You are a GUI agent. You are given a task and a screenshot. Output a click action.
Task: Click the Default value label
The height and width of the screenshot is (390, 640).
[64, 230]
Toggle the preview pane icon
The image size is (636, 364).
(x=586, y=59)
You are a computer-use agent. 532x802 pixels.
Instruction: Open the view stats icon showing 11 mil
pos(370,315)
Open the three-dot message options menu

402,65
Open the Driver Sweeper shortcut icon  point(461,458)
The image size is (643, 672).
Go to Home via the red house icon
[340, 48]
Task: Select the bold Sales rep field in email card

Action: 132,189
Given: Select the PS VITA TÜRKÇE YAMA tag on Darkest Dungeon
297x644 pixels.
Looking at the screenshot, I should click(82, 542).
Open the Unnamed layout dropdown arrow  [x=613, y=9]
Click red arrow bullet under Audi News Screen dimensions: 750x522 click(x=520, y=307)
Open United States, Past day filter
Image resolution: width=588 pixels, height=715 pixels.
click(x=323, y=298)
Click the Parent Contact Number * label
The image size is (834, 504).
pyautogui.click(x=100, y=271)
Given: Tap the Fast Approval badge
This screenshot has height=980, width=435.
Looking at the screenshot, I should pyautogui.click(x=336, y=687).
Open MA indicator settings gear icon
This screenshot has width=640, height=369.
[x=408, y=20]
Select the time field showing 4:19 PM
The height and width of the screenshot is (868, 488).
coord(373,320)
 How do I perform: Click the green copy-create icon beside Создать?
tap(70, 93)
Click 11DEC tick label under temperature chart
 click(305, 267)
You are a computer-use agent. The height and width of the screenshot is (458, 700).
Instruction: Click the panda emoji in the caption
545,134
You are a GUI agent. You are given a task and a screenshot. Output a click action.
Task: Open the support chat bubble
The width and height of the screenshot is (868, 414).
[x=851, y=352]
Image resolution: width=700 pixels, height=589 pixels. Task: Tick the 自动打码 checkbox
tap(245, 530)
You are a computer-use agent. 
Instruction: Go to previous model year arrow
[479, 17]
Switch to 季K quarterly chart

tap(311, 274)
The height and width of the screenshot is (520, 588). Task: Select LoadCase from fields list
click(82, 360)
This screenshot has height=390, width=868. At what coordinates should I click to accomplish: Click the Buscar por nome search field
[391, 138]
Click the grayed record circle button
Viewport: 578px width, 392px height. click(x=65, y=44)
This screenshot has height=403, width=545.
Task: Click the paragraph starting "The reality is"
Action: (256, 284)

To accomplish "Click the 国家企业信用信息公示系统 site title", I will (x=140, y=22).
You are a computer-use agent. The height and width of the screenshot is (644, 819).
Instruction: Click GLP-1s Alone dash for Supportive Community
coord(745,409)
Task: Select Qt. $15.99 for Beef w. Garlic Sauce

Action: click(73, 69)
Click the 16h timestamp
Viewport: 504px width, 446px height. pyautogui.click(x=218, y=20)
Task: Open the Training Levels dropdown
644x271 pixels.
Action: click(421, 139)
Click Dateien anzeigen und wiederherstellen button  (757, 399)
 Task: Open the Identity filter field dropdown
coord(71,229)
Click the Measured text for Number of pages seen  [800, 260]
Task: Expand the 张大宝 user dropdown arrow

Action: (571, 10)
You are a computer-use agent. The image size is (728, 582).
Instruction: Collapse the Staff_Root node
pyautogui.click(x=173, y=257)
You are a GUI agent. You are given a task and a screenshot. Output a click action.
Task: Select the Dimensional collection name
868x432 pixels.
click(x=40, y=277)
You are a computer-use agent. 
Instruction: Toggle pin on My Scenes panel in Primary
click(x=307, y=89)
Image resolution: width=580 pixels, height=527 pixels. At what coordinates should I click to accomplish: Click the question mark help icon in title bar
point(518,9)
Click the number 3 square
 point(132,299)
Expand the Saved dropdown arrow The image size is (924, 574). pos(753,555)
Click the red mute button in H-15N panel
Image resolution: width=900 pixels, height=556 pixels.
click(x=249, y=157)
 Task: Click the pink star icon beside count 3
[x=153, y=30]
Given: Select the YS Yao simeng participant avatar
□ □ □ □ □ □ □
Problem description: Answer with a single number: the count of lines above that contain the string "computer".

Solution to this exercise: 6